Monday, October 22, 2012

Richard III Casebook: Jennifer, Pacing


In our meeting with the director last week, he emphasized the need to trim down Richard III in order to make it more manageable for the modern stage. If the lines didn’t advance the action, reveal character, or show relationships, or if it they were repetitive, they were cut from the play. As the second-longest play after Hamlet, Webb - and many other directors -- are compelled to streamline.  However, the pacing of Richard III is vitally important to the overall operation of the play, and when I go see Webb’s production, I will be particularly interested in how he “advances the action” without losing the characters’ personalities and perspectives.

A good number of reviews of recent productions have complimented the speed with which the play moves, in spite of its long running time. “Posner directs this epic of evil with a sure hand and snappy pacing that holds the attention despite its length,” says a review of a San Diego production. “Briskly paced and sensibly edited, this ‘Richard III’ is relentless in its march towards its anti-hero’s tragic, self-inflicted destiny,” says a review of the most recent Chicago Shakespeare Theatre production of the play in 2009. No wonder Ian McKellan’s version (and others) have relied on militaristic motifs; the “marching” has a logical context. 

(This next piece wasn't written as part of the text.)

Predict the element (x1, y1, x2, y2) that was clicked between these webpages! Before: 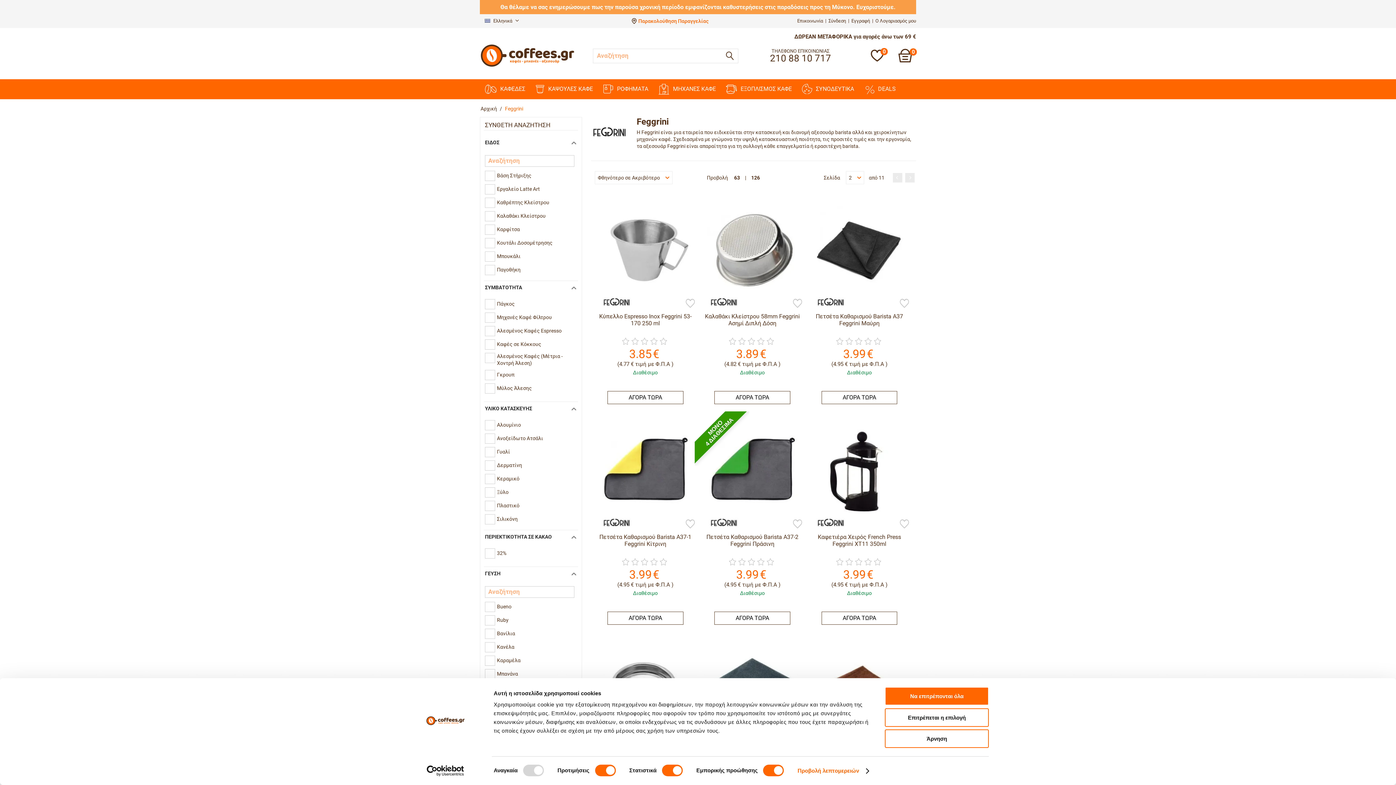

However, if the play goes too quickly, the modern audience will lose the sense of character and a clear understanding of why these people want each other dead. Webb explained that modern audiences don’t grasp the vital meaning of the various character names, so that information needs to be provided in other ways (sets, programs, additional lines, etc.). This has consequences. The 10 minute BBC cartoon version of Richard III certainly leaves a lot to be desired. More significantly, in a performance that was taken on the road by the Public Theatre’s Mobile Shakespeare Unit this August, the play was brutally cut down to 90 minutes. Charles Isherwood, the NewYork Times reviewer, was generous in nearly all respects, but took issue with the consequences of such pacing:
The abbreviated running time is naturally designed to appeal to audiences that rarely encounter Shakespeare . . . Still . . . shearing it in half inevitably makes for some uncomfortable shortcuts. While all the big set pieces are here . . . many scenes have been severely abbreviated or modestly refashioned. . . As a result the ambitious Richard dispatches foes and friends alike with a speed that is almost disorienting and on at least one occasion, a little confusing. 
Clearly, this production erred too much on the side of audience comfort/expectations and ended up damaging the play’s logical structure.

In contrast, a Richard without the powerful drive can reveal underlying weaknesses in the characterization. Of a controversial production at the Globe this past summer, reviewer Michael Billington of The Guardian said that “This is not the usual Richard: a symbol of active, energetic evil in the tradition of Olivier and Spacey. Instead [Mark] Rylance comes before us as a withdrawn, slightly apologetic figure as halting in speech as he is in gait.” However, this clashes with the “vituperation of the other characters” to the point that “Rylance's butter-wouldn't-melt-in-his-mouth approach to the role makes Richard's bad publicity a bit hard to explain.”

Therefore, the play must allow Richard to march through deaths and destruction, without inspiring us to lose count of the characters as quickly as he does. To pull from Dorothy Sayers’ novel Have His Carcase, Richard [is] two men in one . . . One of ‘em’s a wormy, plotting sort of fellow and the other’s a bold, bustling sort of chap who chops people’s heads off and flies into tempers” (242-243) A good production will strike a balance between the two.

1 comment:

Jennifer Juszkiewicz said...

Okay, now that I've seen the production, let me explore an example of how pacing worked in the IU production. In particular, the scene in which Lady Anne was wooed was an example of good pacing. There was active physical movement that added power to an odd, nearly unbelievable plot point. Initally, the two characters stalked each other around the coffin of Lady Anne's dead husband. Richard fell to his knee, rose, pawed Lady Anne, stroked the coffin, etc.. I expected this scene to be slow, as Richard is wooing. But after seeing this play, I realize why that would be ineffective. Richard cannot give Lady Anne enough time to think. If anything, he must overwhelm her with words, motion, expression, and touch in order to keep her from reflecting on who he is and what he's done. Her movement and resistance, while it's active and aggressive (spitting, running, hitting) in the beginning, slows as the scene progresses. Richard wears her down.

Interestingly, this happens every time Richard manipulates a woman - the scene is the parallel of his work on Edward's wife later in the play, when he's convincing her to talk to her daughter, Princess Elizabeth.